Honors Program

For Faculty

What opportunities are there for faculty to be involved in the Honors Program?

Many! Here are a few to get you started: 

  1. You can volunteer to come to the Honors Workshop and talk to students about your research program. One of the workshop goals is to enhance an understanding of interdisciplinary and the perspectives that different disciplines bring to a single topic. Hence, we need a spectrum of presenters over the course of each semester. Interested? E-mail: James Canning.
  2. You can volunteer to come for a Pizza & Prof evening on the Honors Housing floor in the residence hall. Students will join in an informal setting to hear from faculty about some area of interest or fun, not necessarily academic at all. We hope to give our students a sense of the personal side of academic lives to foster connection and engagement, and so that they can begin to picture themselves in such a position. Contact Alex Ruthmann if you are interested.

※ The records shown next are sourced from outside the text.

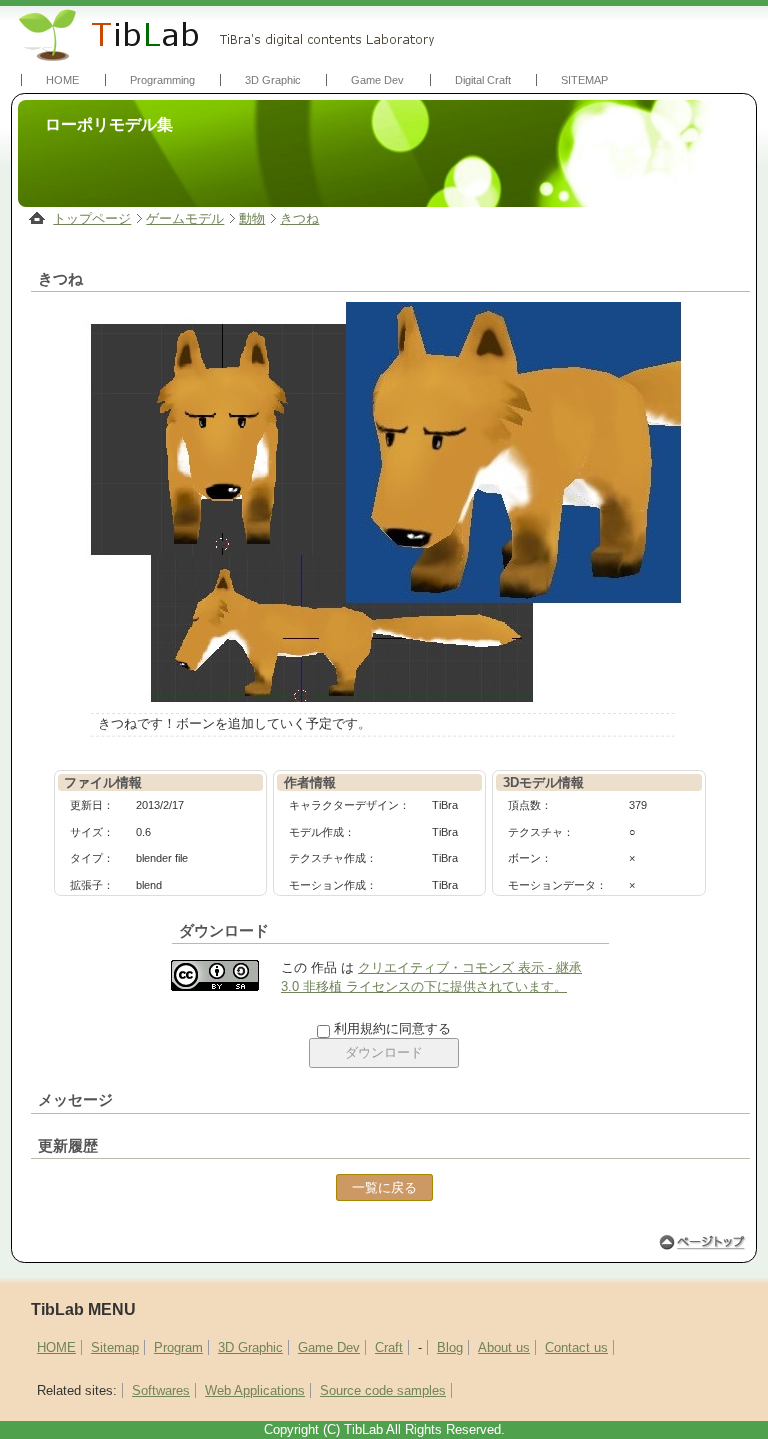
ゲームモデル (185, 218)
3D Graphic (273, 80)
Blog (450, 1347)
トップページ (92, 218)
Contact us (576, 1347)
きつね (299, 218)
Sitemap (115, 1347)
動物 (252, 218)
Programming (162, 80)
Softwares (161, 1390)
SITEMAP (584, 80)
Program (178, 1347)
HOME (62, 80)
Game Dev (377, 80)
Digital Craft (483, 80)
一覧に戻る (384, 1187)
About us (504, 1347)
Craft (389, 1347)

  3. You can represent your department on the Honors Council. Each department has a liaison on the Council who is appointed or elected at the department's discretion.
  4. You can encourage students who do particularly well in your classes to find out about the Honors Program and consider joining it. 

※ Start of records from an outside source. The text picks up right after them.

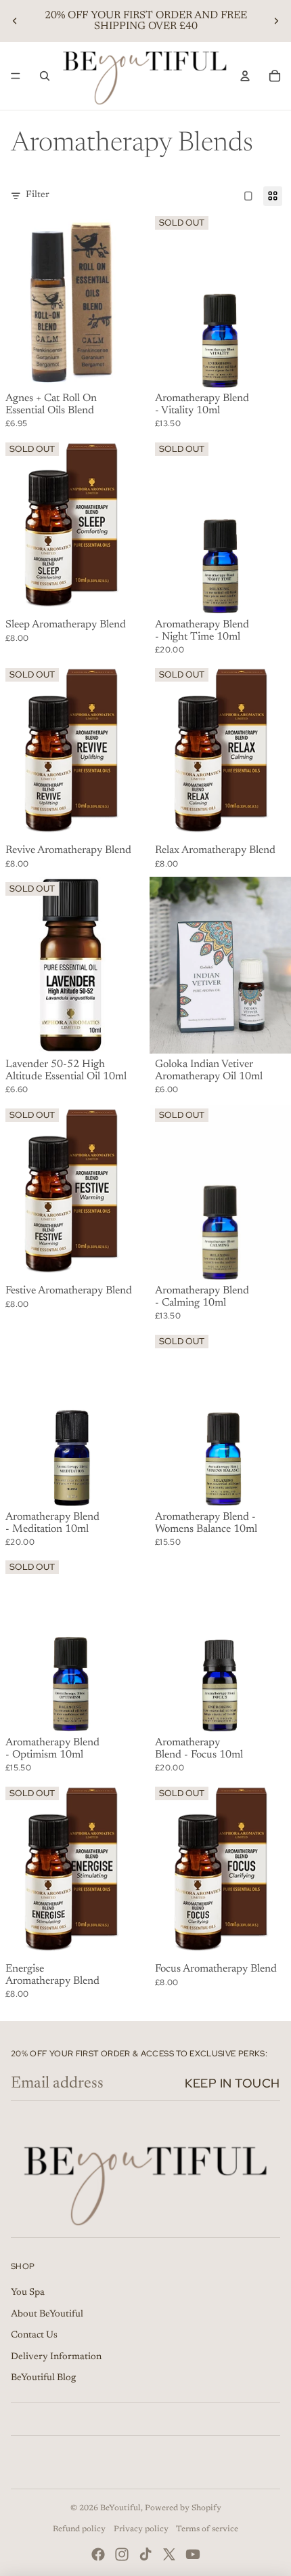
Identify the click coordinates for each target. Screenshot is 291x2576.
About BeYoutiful (47, 2314)
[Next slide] (276, 21)
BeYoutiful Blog (43, 2378)
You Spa (28, 2293)
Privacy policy (141, 2529)
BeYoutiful (120, 2508)
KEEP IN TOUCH (232, 2083)
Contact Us (34, 2335)
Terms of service (207, 2529)
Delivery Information (56, 2357)
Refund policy (79, 2529)
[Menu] (15, 75)
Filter (37, 195)
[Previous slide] (15, 21)
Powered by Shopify (183, 2508)
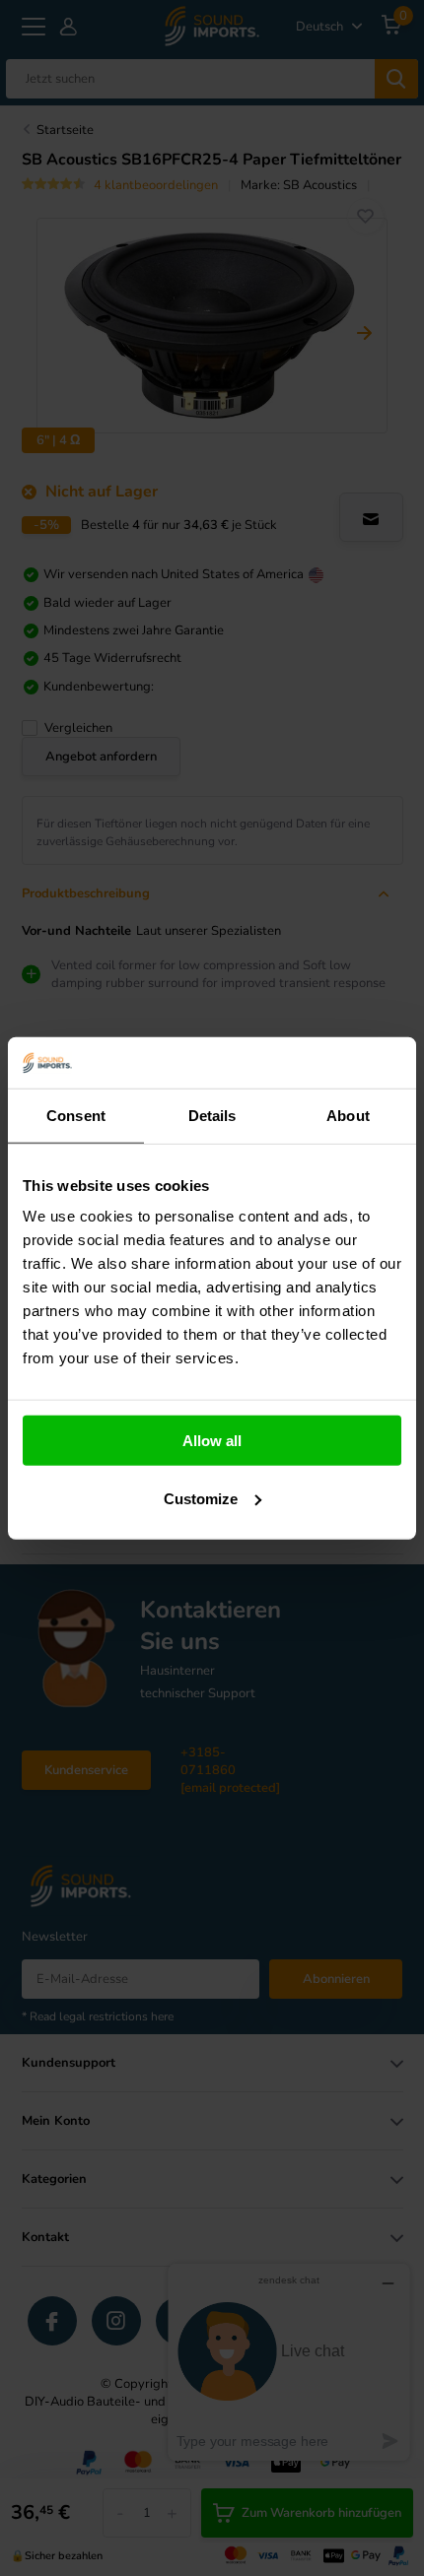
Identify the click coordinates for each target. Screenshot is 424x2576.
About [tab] (348, 1115)
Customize (201, 1498)
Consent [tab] (76, 1115)
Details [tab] (212, 1115)
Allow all (212, 1440)
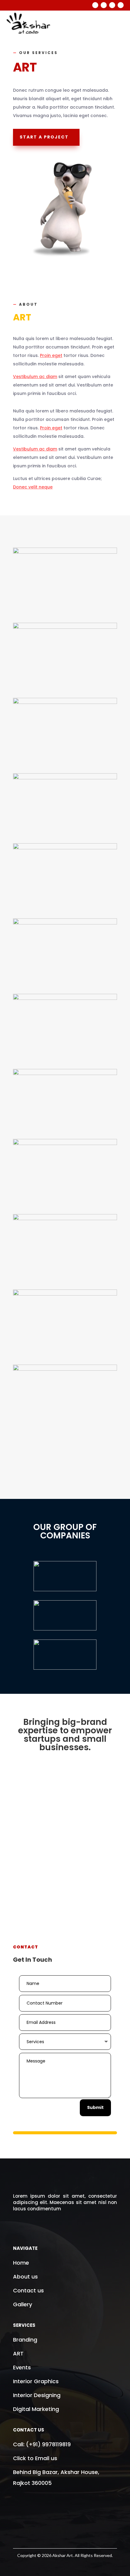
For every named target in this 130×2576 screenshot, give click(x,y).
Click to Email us (35, 2458)
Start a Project (44, 137)
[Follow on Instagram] (104, 5)
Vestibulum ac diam (35, 377)
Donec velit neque (33, 487)
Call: (42, 2444)
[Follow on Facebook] (95, 5)
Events (22, 2367)
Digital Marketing (36, 2409)
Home (21, 2262)
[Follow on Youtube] (112, 5)
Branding (26, 2339)
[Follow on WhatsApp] (121, 5)
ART (18, 2353)
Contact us (28, 2290)
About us (25, 2276)
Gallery (22, 2304)
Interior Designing (36, 2395)
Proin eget (51, 355)
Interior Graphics (36, 2381)
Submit (95, 2107)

  5. You can teach an Honors Section or an Honors Course. You might also announce at the beginning of each class that students in the Honors Program wishing to take the class for Honors credit by contract should contact you as soon as possible. It helps to have the additional honors experiences clear in your own mind so that you can discuss them with students who might not have as much of a sense of the particulars with regard to your course. Remember that Honors-by-Contract forms, complete with the syllabus for honors by contract credit, must be submitted to the Honors Office by the end of the drop-add period. 

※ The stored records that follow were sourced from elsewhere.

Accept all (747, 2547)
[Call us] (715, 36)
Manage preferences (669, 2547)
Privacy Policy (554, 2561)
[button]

  6. You can mentor a student who is thinking about an Honors Thesis or Project. Encourage him or her to plan ahead and to allow sufficient time (for many students two semesters is preferable to one) to complete the work, present it publicly, submit it to the committee for approval and revisions, and get it into the Honors Office. 
  7. You can supervise a student's Honors Thesis or Project either as the project advisor or as a committee member. 
  8. You can think about applying for the position of Honors Director when it's time for a change.